→ **Stored records**:
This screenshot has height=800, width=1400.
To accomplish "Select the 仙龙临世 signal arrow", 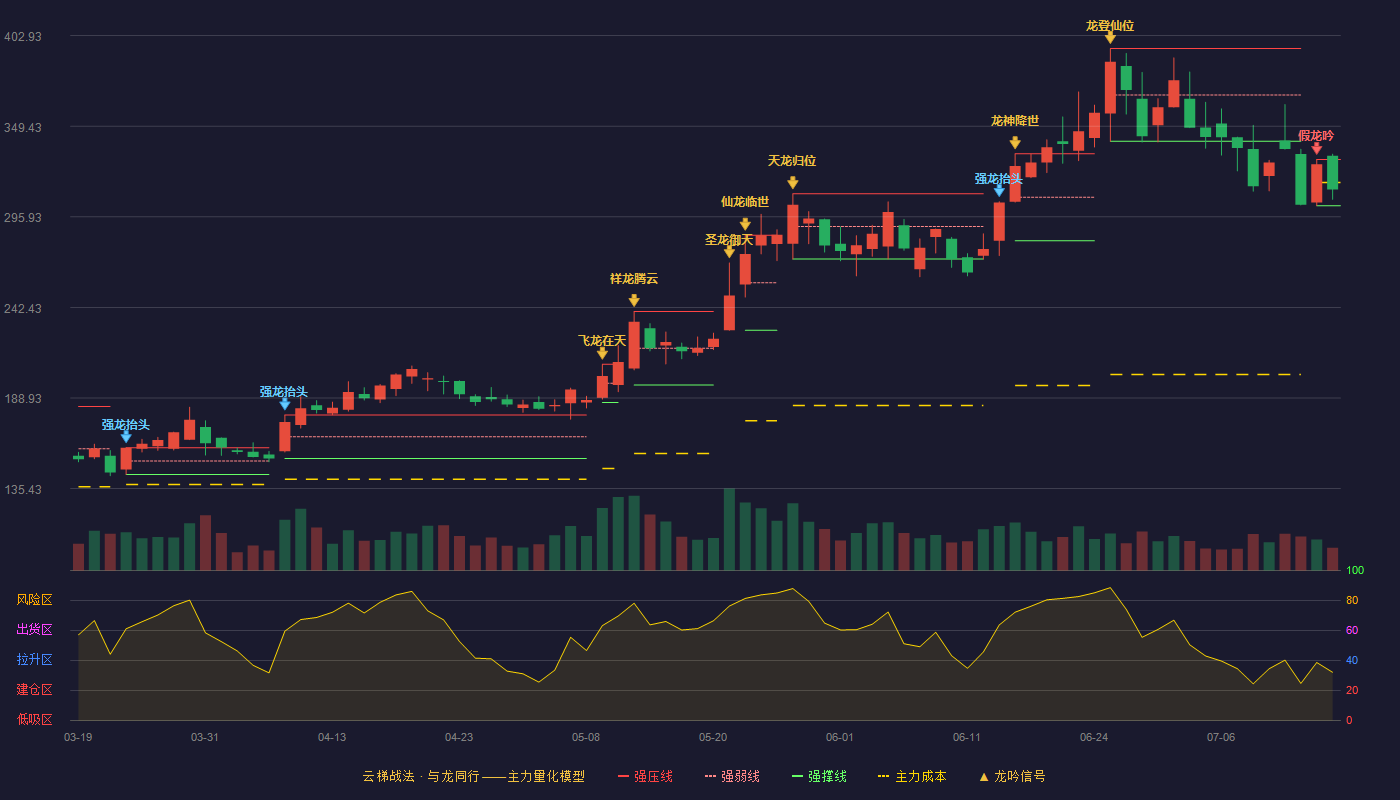I will click(745, 224).
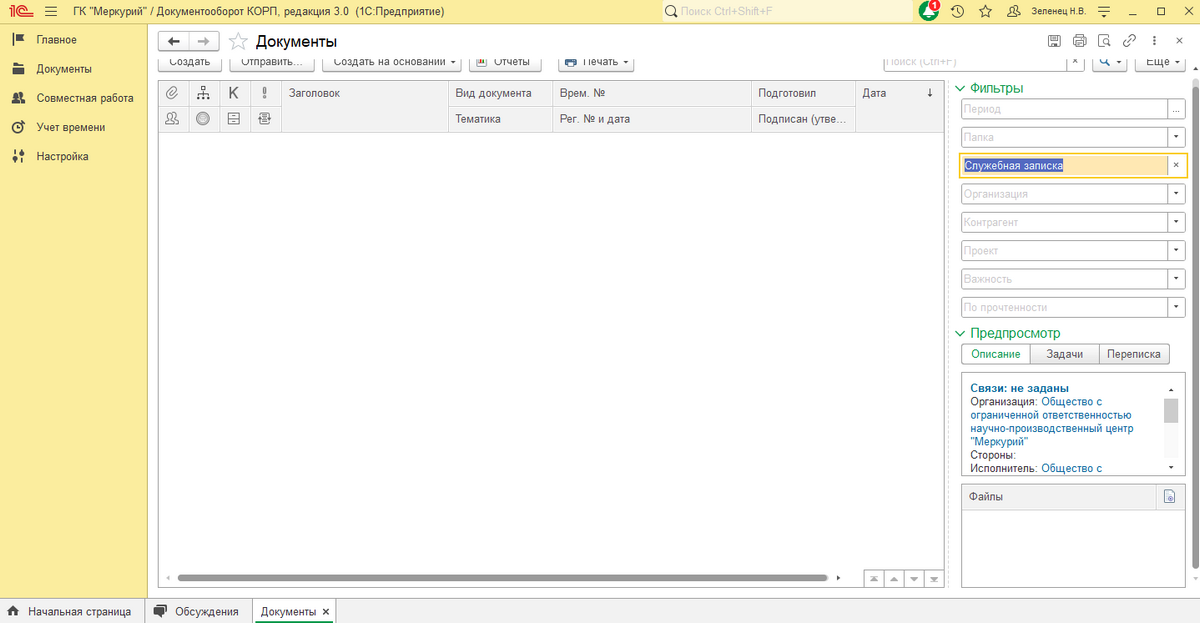The height and width of the screenshot is (623, 1200).
Task: Add Документы page to favorites star
Action: [238, 42]
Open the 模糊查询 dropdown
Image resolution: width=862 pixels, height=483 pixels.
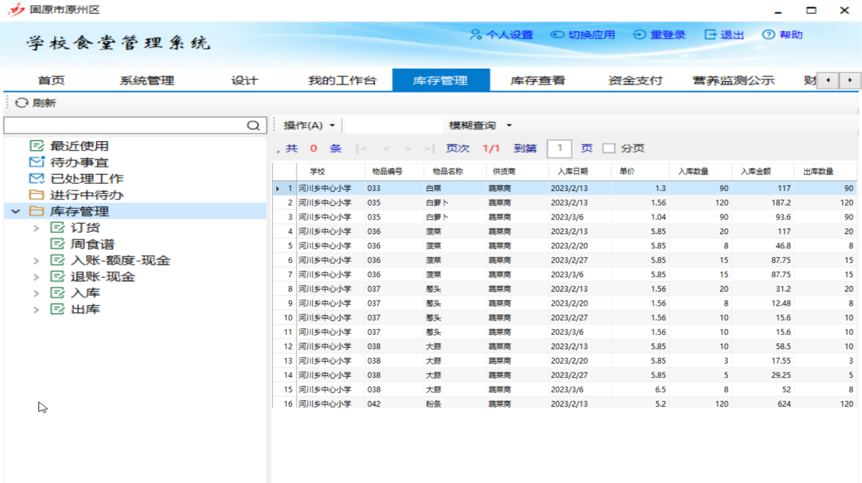(480, 126)
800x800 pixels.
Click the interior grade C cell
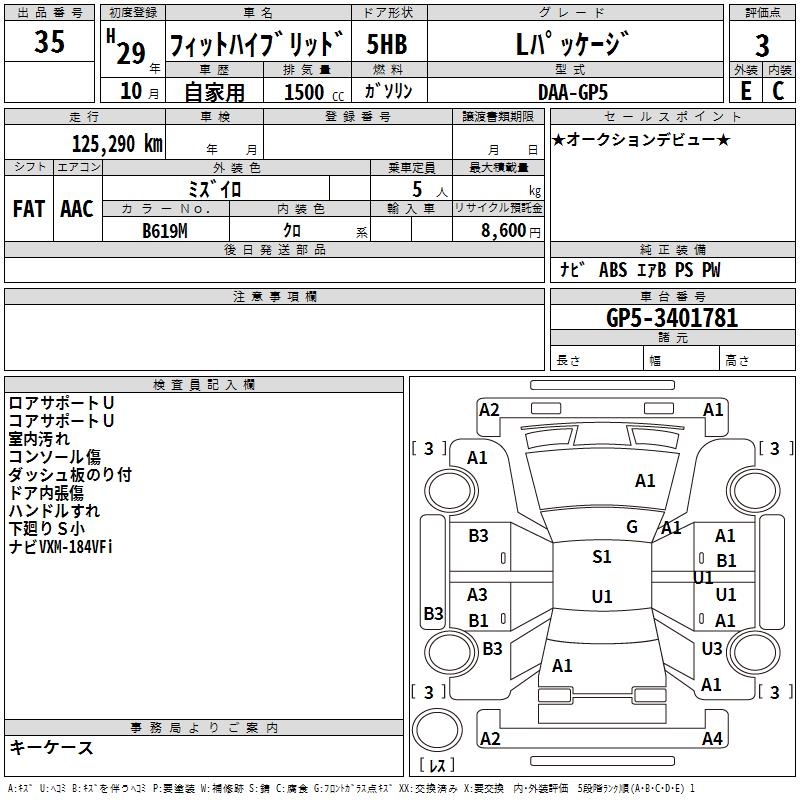click(778, 90)
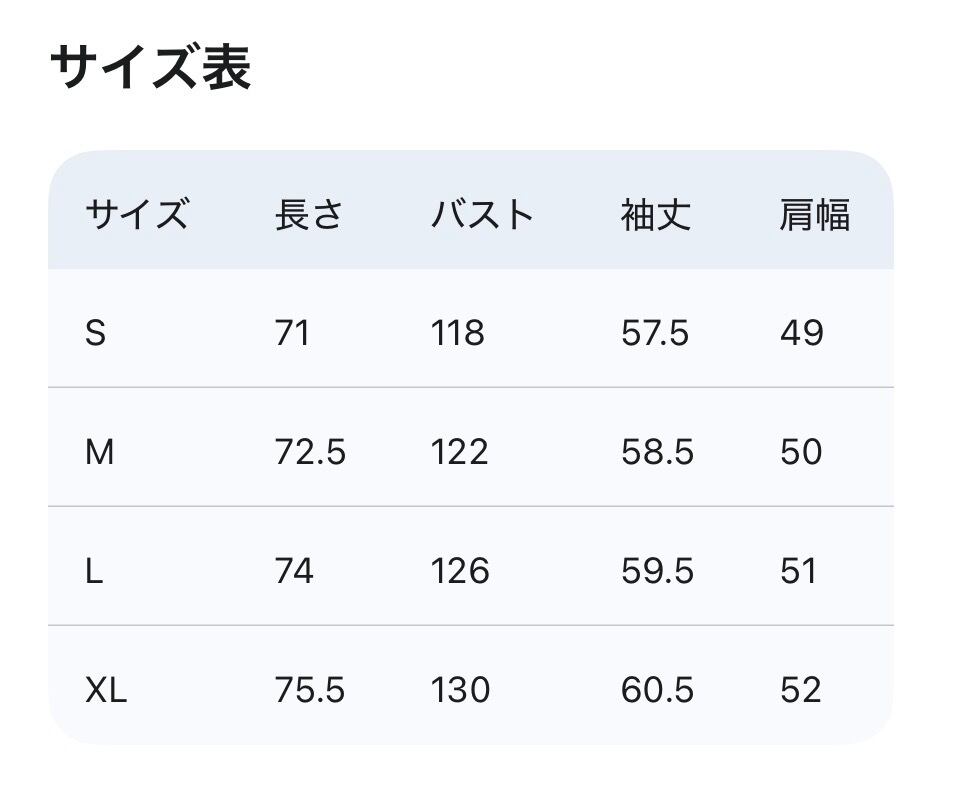
Task: Select the XL size row label
Action: point(106,690)
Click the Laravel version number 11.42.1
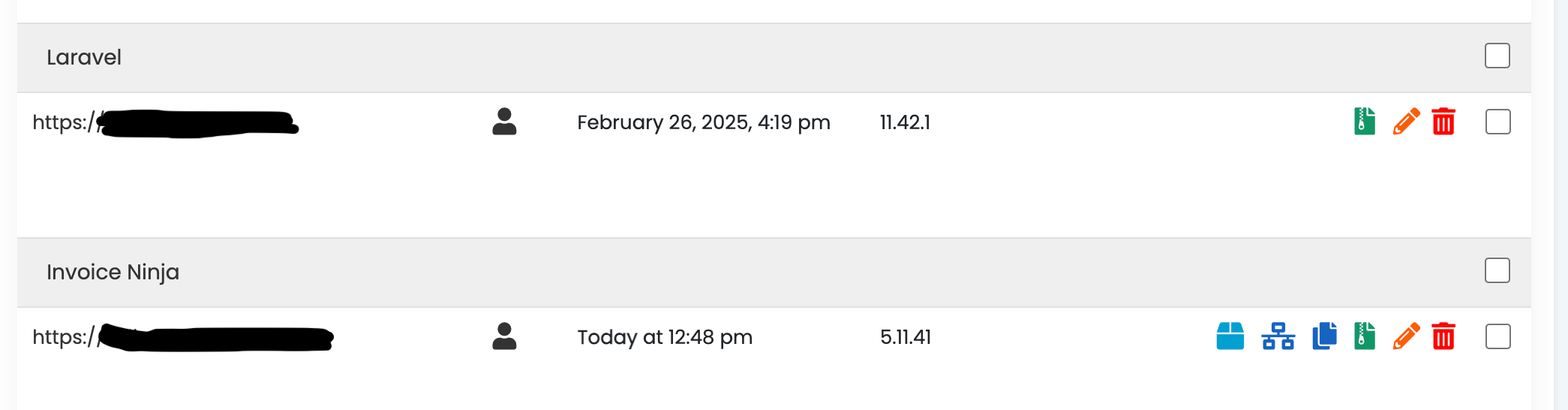1568x410 pixels. 905,122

→ **Assignment**:
Reproduce exactly, and only, the lines from the one holding "Image resolution: width=862" through the final line of the entries. Do not include the pictures.

→ **Written reply**:
Image resolution: width=862 pixels, height=483 pixels.
(480, 126)
800x800 pixels.
Click the interior grade C cell
click(778, 90)
Task: Select the XL size row label
Action: point(106,690)
Click the Laravel version number 11.42.1
1568x410 pixels. 905,122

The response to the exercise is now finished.